### What you need to do:
A: According to the metapopulation text, who coined the term "metapopulation," and in what year?
B: Turn the paragraph of the metapopulation text that begins "Although individual populations have finite life-spans" into a short bulleted list that keeps its main facts.
C: Pick up the metapopulation text right after its last sentence and keep it going.

### Excerpt:
------------------------------

Metapopulation

Metapopulations are important in fisheries. The local population (1.) serves as a source for hybridization with surrounding subspecies populations (1.a, 1.b, and 1.c).The populations are normally spatially separated and independent but spatial overlap between them during breeding times allows for gene flow between the populations.

A metapopulation consists of a group of spatially separated populations of the same species which interact at some level. The term metapopulation was coined by Richard Levins in 1969 to describe a model of population dynamics of insect pests in agricultural fields, but the idea has been most broadly applied to species in naturally or artificially fragmented habitats. In Levins' own words, it consists of "a population of populations".[1]

A metapopulation is generally considered to consist of several distinct populations together with areas of suitable habitat which are currently unoccupied. In classical metapopulation theory, each population cycles in relative independence of the other populations and eventually goes extinct as a consequence of demographic stochasticity (fluctuations in population size due to random demographic events); the smaller the population, the more chances of inbreeding depression and prone to extinction.

Although individual populations have finite life-spans, the metapopulation as a whole is often stable because immigrants from one population (which may, for example, be experiencing a population boom) are likely to re-colonize habitat which has been left open by the extinction of another population. They may also emigrate to a small population and rescue that population from extinction (called the rescue effect). Such a rescue effect may occur because declining populations leave niche opportunities open to the "rescuers".

------------------------------

### Data excerpt:
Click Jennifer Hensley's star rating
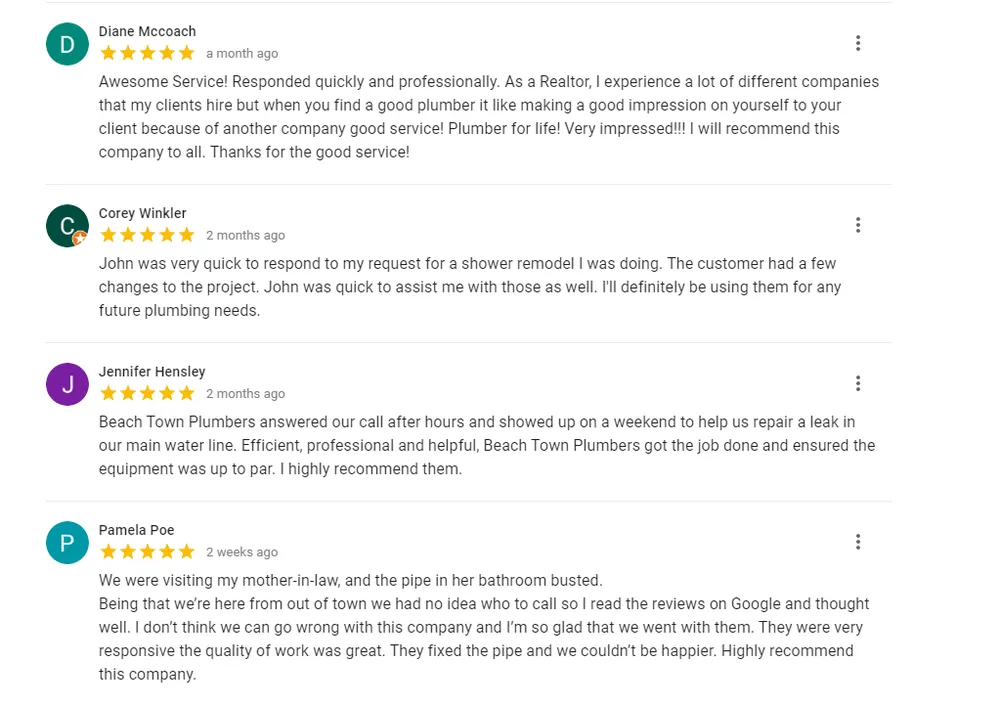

------------------------------

### Answers for the exercise:
A: Richard Levins, in 1969.

B:
- Each population lasts only so long, but the metapopulation as a whole is often stable.
- Immigrants from one population, such as one going through a boom, may re-colonize habitat left open when another population dies out.
- Immigrants may also move into a small population and save it from extinction, which is called the rescue effect.
- The rescue effect can happen because shrinking populations leave niche openings for the "rescuers."

C:
The development of metapopulation theory, in conjunction with the development of source–sink dynamics, emphasised the importance of connectivity between seemingly isolated populations. Although no single population may be able to guarantee the long-term survival of a given species, the combined effect of many populations may be able to do this.

Metapopulation theory was first developed for terrestrial ecosystems, and subsequently applied to the marine realm.[2] In fisheries science, the term "sub-population" is equivalent to the metapopulation science term "local population". Most marine examples are provided by relatively sedentary species occupying discrete patches of habitat, with both local recruitment and recruitment from other local populations in the larger metapopulation. Kritzer & Sale have argued against strict application of the metapopulation definitional criteria that extinction risks to local populations must be non-negligible.[2]: 32 

Finnish biologist Ilkka Hanski of the University of Helsinki was an important contributor to metapopulation theory.

  1. ^ Levins, R. (1969), "Some demographic and genetic consequences of environmental heterogeneity for biological control", Bulletin of the Entomological Society of America, 15 (3): 237–240, doi:10.1093/besa/15.3.237
  2. ^ a b Kritzer, J. P. & Sale, P. F. (eds) (2006) Marine metapopulations, Academic Press, New York.